Mike Doyle, a Republican, is running to represent the Pittsburgh area in Congress.
Mike Doyle, a Democrat, is also retiring after representing the Pittsburgh area in Congress for 27 years.
Oddly, a first-time Republican congressional candidate shares his name with a long-serving Democratic congressman, and the potential for confusion at the ballot box has Summer Lee’s campaign on the offensive.
Lee, a progressive Democrat, is running against the Republican Doyle for control of Pennsylvania’s 12th, which was redrawn along with districts across the country after the 2020 Census. The problem is that many people in the new 12th district were part of the old 18th district, which was repped by the Democratic Doyle.
Lee’s campaign released a short video Wednesday to try to set the record straight.
“I’m running against an extreme anti-choice, pro-NRA Republican who wants to cut Social Security & Medicare,” she tweeted. “Your vote in #PA12 is a vote for a far-right GOP majority or against it.”
“We always knew it was going to be an issue,” Lee’s campaign manager, Abby Gardner, told HuffPost.
Campaign staffers saw “an uptick in confusion” among residents in the area after mail-in-ballots went out to voters in early October, she said.
“I wouldn’t say it was the majority of conversations by any means. But it happened enough,” Gardner said.
A voter who notices they’ve selected the wrong candidate before turning in their ballot has the option of “spoiling” their ballot to vote in person, but once a ballot has been mailed, it’s too late to change.
West Pennsylvania resident Anita Gordon, 79, told HuffPost she filled in the oval for the Republican Mike Doyle on her mail-in ballot by accident. She only realized her error when checking Nextdoor, the neighborhood social media app.
“I liked the Democratic Mike Doyle. I mean, he had been in Congress for quite some time,” Gordon said. “I had no idea. To think that there would be a Republican with that name ― that was unbelievable.”
Asked whether she thought the Republican candidate’s campaign had been clear about his political position in its messaging, Gordon replied, “I can’t say yes.”

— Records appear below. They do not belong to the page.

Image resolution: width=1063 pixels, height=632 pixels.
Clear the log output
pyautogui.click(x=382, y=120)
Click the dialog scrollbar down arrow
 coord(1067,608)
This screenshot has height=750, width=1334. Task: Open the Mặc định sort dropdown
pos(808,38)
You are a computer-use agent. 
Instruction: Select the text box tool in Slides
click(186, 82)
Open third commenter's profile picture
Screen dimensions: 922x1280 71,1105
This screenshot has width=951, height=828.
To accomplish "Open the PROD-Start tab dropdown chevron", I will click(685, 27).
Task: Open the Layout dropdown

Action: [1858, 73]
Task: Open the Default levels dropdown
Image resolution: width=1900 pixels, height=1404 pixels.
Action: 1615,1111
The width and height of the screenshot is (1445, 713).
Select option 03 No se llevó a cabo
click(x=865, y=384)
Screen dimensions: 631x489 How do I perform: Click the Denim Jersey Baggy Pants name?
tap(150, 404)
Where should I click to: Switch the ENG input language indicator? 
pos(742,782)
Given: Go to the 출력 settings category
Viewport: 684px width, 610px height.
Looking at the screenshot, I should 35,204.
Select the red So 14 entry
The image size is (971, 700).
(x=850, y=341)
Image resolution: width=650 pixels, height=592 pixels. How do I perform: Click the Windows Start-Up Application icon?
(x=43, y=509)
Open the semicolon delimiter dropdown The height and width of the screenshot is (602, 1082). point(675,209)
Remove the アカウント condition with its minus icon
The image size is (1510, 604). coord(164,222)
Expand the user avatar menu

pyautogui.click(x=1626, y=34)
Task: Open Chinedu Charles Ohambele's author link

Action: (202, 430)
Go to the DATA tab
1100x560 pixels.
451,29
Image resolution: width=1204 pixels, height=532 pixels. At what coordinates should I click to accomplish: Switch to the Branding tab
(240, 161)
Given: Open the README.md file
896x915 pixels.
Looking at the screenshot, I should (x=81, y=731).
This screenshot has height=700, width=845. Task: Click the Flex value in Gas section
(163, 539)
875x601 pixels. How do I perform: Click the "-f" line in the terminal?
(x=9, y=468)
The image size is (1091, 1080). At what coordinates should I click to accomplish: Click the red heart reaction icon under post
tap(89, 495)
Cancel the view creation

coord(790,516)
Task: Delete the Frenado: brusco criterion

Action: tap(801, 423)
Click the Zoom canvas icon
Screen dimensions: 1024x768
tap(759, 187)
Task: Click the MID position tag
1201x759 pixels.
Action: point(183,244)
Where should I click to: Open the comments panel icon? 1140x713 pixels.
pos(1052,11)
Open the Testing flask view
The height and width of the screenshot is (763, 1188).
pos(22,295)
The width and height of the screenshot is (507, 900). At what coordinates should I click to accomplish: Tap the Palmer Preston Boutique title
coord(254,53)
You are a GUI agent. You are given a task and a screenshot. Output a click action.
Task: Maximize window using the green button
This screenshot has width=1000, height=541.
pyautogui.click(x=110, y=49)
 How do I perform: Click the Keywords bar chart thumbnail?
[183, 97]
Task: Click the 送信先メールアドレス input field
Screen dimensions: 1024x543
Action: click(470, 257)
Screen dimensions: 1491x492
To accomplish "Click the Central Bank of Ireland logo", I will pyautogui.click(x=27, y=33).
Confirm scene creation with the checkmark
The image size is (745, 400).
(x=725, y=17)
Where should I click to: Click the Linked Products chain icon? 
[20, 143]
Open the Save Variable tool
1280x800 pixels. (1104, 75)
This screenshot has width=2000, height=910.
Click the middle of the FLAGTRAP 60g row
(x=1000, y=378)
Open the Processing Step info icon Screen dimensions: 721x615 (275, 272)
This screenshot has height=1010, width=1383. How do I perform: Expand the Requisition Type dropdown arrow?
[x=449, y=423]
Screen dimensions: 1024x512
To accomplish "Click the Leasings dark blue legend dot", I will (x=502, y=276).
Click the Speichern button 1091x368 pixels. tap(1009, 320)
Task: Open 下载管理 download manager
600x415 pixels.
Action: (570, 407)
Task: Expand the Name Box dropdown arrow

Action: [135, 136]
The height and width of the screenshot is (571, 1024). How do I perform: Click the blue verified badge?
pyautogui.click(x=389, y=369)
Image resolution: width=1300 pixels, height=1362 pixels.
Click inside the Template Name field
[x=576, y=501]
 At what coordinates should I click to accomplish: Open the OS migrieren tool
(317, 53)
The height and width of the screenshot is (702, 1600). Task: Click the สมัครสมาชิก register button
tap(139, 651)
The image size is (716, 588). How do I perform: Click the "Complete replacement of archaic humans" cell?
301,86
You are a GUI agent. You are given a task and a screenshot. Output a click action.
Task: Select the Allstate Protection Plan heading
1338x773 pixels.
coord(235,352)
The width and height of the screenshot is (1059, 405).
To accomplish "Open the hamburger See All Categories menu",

Gardner told HuffPost that she believes the Doyle campaign is not going out of its way to make a clear distinction between the Democratic veteran and the Republican newbie. She said that some voters told her they just weren’t thinking when they saw Doyle listed as a Republican, because Pennsylvania allows candidates to cross-file to multiple parties in certain other elections, including school board and judicial seats.
“I think the entire purpose of his campaign is to confuse people. I think they’re not interested in clarifying, because his website does not identify that he’s a Republican. His literature doesn’t identify that he’s a Republican. His yard signs say, ‘Democrats for Doyle.’”
The Doyle campaign did not return HuffPost’s request for comment.
Back in May, Doyle told an opinion columnist for the Pittsburgh Post-Gazette that “it felt too much like a gimmick to run against the current congressman ― also named Mike Doyle ― in a head-to-head race.” He said he decided to throw his hat in the race after the incumbent announced his retirement and the borders of the district shifted to be less favorable to a Democratic candidate.
Rep. Mike Doyle commented on the confusion in the same newspaper.
“My name is on the ballot,” he told the Pittsburgh Post-Gazette two weeks ago. “But it’s not me. There is a gentleman with the same name as me who is running in the new 12th District, which is part of the old 18th District. That’s about the only thing we share in common is the same name.”